湯澤:EV普及の最大のハードルの1つがバッテリーコストです。消費者にEVが広く受け入れられるためには、バッテリーコストを100ドル/kWh以下に抑える必要があります。これが実現するまでは、各メーカーとも最も現実的かつ高収益なハイブリッドならびにプラグインハイブリッドの販売に注力することになると考えています。各国政府も、EV一辺倒な政策から現実的なハイブリッド車を含めた広義の「電動車」を促進する政策へと転換し始めています。ハイブリッドは少なくとも向こう10年間、電動化のメインストリームとなるでしょう。ゴールドマン・サックスでは、欧州の燃費規制の想定以上の厳格化と直近のディーゼル車の大幅なシェア低下を背景に、2030年までにハイブリッドを含む電動車の販売比率が35%まで上昇すると予想しています。
なぜ車載バッテリーのコストがなかなか下がらないのか。
湯澤:一般的に車載バッテリーの価格は、量産効果による固定費の低減とエネルギー密度(一定の質量ないし重量に対してどの程度のエネルギーを蓄えることができるかを図る尺度)の上昇によって低下していきます。リチウムイオン電池の生産能力拡大が続く中国でさえ、kWhあたりのバッテリーコストは2018年末時点で175ドルと大きく下がってはいません。また既存のリチウムイオン電池のエネルギー密度の改善余地も頭打ちになっています。また仮にEVの普及が加速する100ドル/kWhレベルまでバッテリーコストが低下しても、将来的な電池の経年劣化や長い充電時間の問題を解決することは難しいでしょう。
電動化の進捗度合いは地域によって異なるか。
湯澤:欧州では環境規制がさらに強化されたこともあり、ハイブリッド車の普及が加速する可能性が高いでしょう。来年欧州で導入される二酸化炭素の排出規制をクリアできなければ自動車メーカーは巨額の罰金を科されることになります。世界最大のEV市場である中国では政府が新エネルギー車(NEV)政策を推進してきましたが、足元ではこのNEVに対する補助金を大幅にカットしてきています。つまり損失覚悟でEVを販売することをメーカー側に強いており、仮に政府が要求するEV販売比率を達成できなければペナルティを科す規定が盛り込まれています。補助金という「アメ」ではなく「鞭」を使った政策に転換したとも言えます。日本では電動化の段階的なシフトを推進しており、ハイブリッド、プラグインハイブリッド、燃料電池車など多様なパワートレインをバランスよく普及させることを目指しています。一方で米国市場では燃費規制の緩和により電動化の普及スピードが鈍化する可能性が浮上してきました。

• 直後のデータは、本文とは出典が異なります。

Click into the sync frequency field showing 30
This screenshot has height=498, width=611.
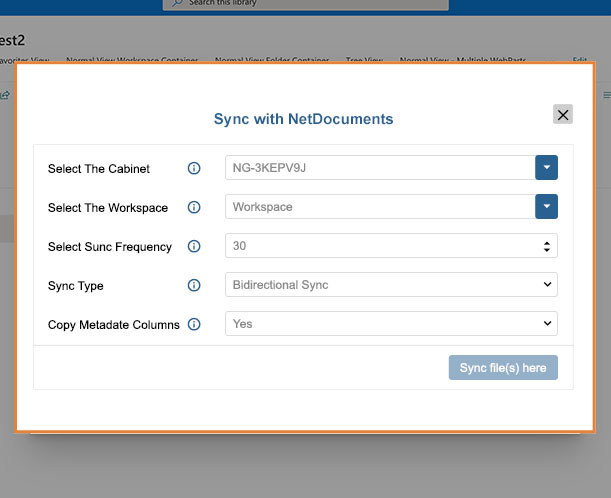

EVの幅広い普及を促進または阻害するその他の要因は何か。
湯澤:一般的に政府の販売刺激策とコスト低減がEV普及を促進するカギとなります。たとえば、一部の北欧諸国は環境保護政策やエネルギー政策の一環としてEVを奨励しています。中国政府は新車購入を制限するために厳格なナンバープレート割当制度を導入していますが、EVはその対象から除外しています。また補助金のおかげで、NEV購入者は3年以内にそのコストをを回収できるようになっています。

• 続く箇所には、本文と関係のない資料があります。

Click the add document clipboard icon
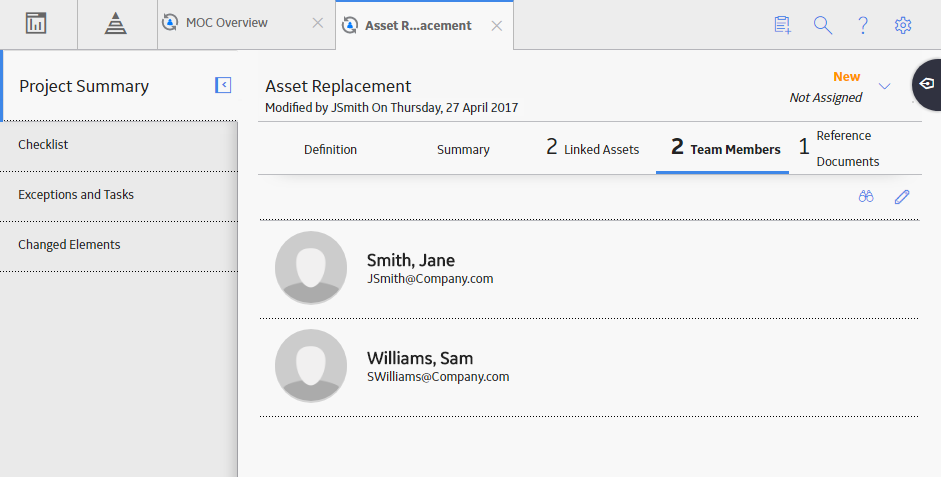The height and width of the screenshot is (477, 941). click(x=782, y=25)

政策には不確定な要素も多いうえ、EVの普及によってリチウム、コバルト、ニッケルといった天然資源の需給が逼迫する可能性にも目を向ける必要があります。仮に原材料価格が倍増すればバッテリー価格は15%上昇するでしょう。EVが内燃機関車よりも高い価値をユーザーに提供できなければEVの普及は期待できないかもしれません。今後メーカー各社は、EVのコスト低減に加え、航続距離の延長や充電時間の短縮に注力していくと考えています。